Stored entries
● ● ●

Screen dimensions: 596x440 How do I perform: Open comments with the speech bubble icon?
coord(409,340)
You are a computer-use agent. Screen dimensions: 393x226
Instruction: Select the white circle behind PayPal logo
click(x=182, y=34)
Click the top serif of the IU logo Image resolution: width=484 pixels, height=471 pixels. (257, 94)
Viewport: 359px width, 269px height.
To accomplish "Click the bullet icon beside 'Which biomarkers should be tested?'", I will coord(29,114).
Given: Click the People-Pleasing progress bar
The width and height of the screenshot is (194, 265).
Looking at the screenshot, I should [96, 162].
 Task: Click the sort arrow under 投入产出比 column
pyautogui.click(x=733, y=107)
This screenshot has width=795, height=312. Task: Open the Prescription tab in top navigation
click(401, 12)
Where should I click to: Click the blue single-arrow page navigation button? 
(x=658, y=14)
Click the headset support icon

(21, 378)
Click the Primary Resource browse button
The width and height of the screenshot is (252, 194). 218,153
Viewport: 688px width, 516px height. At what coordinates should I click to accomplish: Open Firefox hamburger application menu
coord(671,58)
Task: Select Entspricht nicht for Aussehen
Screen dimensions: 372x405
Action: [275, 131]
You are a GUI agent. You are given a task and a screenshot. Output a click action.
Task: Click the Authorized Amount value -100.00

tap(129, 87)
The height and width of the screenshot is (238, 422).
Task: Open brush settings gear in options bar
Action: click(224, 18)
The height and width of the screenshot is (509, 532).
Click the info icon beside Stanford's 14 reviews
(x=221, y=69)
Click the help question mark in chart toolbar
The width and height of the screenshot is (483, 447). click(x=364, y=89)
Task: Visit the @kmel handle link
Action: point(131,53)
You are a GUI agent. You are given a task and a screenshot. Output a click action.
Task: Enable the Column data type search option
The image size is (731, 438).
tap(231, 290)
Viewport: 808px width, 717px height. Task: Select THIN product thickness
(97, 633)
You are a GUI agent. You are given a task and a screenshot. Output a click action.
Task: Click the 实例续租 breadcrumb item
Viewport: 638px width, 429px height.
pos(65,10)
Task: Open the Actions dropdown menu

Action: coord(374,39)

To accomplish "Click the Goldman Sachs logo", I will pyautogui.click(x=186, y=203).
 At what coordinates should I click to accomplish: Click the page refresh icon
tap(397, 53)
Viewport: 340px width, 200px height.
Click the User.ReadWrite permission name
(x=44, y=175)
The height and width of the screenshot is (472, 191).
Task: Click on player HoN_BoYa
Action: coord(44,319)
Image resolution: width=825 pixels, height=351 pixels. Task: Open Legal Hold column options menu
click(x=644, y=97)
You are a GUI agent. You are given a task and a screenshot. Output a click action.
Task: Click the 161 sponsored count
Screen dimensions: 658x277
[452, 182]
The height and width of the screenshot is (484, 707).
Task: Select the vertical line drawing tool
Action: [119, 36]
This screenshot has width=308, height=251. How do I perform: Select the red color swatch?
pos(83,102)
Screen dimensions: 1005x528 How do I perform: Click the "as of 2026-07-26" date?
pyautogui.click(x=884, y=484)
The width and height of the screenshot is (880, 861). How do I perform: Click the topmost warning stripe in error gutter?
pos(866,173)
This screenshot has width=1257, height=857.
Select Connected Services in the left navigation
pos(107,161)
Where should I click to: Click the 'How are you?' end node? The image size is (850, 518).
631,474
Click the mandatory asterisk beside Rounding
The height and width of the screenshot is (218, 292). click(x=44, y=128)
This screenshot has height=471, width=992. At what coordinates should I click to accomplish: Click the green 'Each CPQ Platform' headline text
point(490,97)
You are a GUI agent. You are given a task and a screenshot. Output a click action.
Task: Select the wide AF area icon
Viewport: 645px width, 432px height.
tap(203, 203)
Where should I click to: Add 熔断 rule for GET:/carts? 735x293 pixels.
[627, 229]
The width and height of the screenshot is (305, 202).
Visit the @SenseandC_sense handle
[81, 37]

● ● ●

Reproduce every entry above exactly as it was written.

> _TASK SOLUTION_
Screen dimensions: 596x440 How do I perform: Open comments with the speech bubble icon?
coord(409,340)
You are a computer-use agent. Screen dimensions: 393x226
Instruction: Select the white circle behind PayPal logo
click(x=182, y=34)
Click the top serif of the IU logo Image resolution: width=484 pixels, height=471 pixels. (257, 94)
Viewport: 359px width, 269px height.
To accomplish "Click the bullet icon beside 'Which biomarkers should be tested?'", I will coord(29,114).
Given: Click the People-Pleasing progress bar
The width and height of the screenshot is (194, 265).
Looking at the screenshot, I should [96, 162].
 Task: Click the sort arrow under 投入产出比 column
pyautogui.click(x=733, y=107)
This screenshot has width=795, height=312. Task: Open the Prescription tab in top navigation
click(401, 12)
Where should I click to: Click the blue single-arrow page navigation button? 
(x=658, y=14)
Click the headset support icon

(21, 378)
Click the Primary Resource browse button
The width and height of the screenshot is (252, 194). 218,153
Viewport: 688px width, 516px height. At what coordinates should I click to accomplish: Open Firefox hamburger application menu
coord(671,58)
Task: Select Entspricht nicht for Aussehen
Screen dimensions: 372x405
Action: [275, 131]
You are a GUI agent. You are given a task and a screenshot. Output a click action.
Task: Click the Authorized Amount value -100.00

tap(129, 87)
The height and width of the screenshot is (238, 422).
Task: Open brush settings gear in options bar
Action: click(224, 18)
The height and width of the screenshot is (509, 532).
Click the info icon beside Stanford's 14 reviews
(x=221, y=69)
Click the help question mark in chart toolbar
The width and height of the screenshot is (483, 447). click(x=364, y=89)
Task: Visit the @kmel handle link
Action: point(131,53)
You are a GUI agent. You are given a task and a screenshot. Output a click action.
Task: Enable the Column data type search option
The image size is (731, 438).
tap(231, 290)
Viewport: 808px width, 717px height. Task: Select THIN product thickness
(97, 633)
You are a GUI agent. You are given a task and a screenshot. Output a click action.
Task: Click the 实例续租 breadcrumb item
Viewport: 638px width, 429px height.
pos(65,10)
Task: Open the Actions dropdown menu

Action: coord(374,39)

To accomplish "Click the Goldman Sachs logo", I will pyautogui.click(x=186, y=203).
 At what coordinates should I click to accomplish: Click the page refresh icon
tap(397, 53)
Viewport: 340px width, 200px height.
Click the User.ReadWrite permission name
(x=44, y=175)
The height and width of the screenshot is (472, 191).
Task: Click on player HoN_BoYa
Action: coord(44,319)
Image resolution: width=825 pixels, height=351 pixels. Task: Open Legal Hold column options menu
click(x=644, y=97)
You are a GUI agent. You are given a task and a screenshot. Output a click action.
Task: Click the 161 sponsored count
Screen dimensions: 658x277
[452, 182]
The height and width of the screenshot is (484, 707).
Task: Select the vertical line drawing tool
Action: [119, 36]
This screenshot has width=308, height=251. How do I perform: Select the red color swatch?
pos(83,102)
Screen dimensions: 1005x528 How do I perform: Click the "as of 2026-07-26" date?
pyautogui.click(x=884, y=484)
The width and height of the screenshot is (880, 861). How do I perform: Click the topmost warning stripe in error gutter?
pos(866,173)
This screenshot has width=1257, height=857.
Select Connected Services in the left navigation
pos(107,161)
Where should I click to: Click the 'How are you?' end node? The image size is (850, 518).
631,474
Click the mandatory asterisk beside Rounding
The height and width of the screenshot is (218, 292). click(x=44, y=128)
This screenshot has height=471, width=992. At what coordinates should I click to accomplish: Click the green 'Each CPQ Platform' headline text
point(490,97)
You are a GUI agent. You are given a task and a screenshot. Output a click action.
Task: Select the wide AF area icon
Viewport: 645px width, 432px height.
tap(203, 203)
Where should I click to: Add 熔断 rule for GET:/carts? 735x293 pixels.
[627, 229]
The width and height of the screenshot is (305, 202).
Visit the @SenseandC_sense handle
[81, 37]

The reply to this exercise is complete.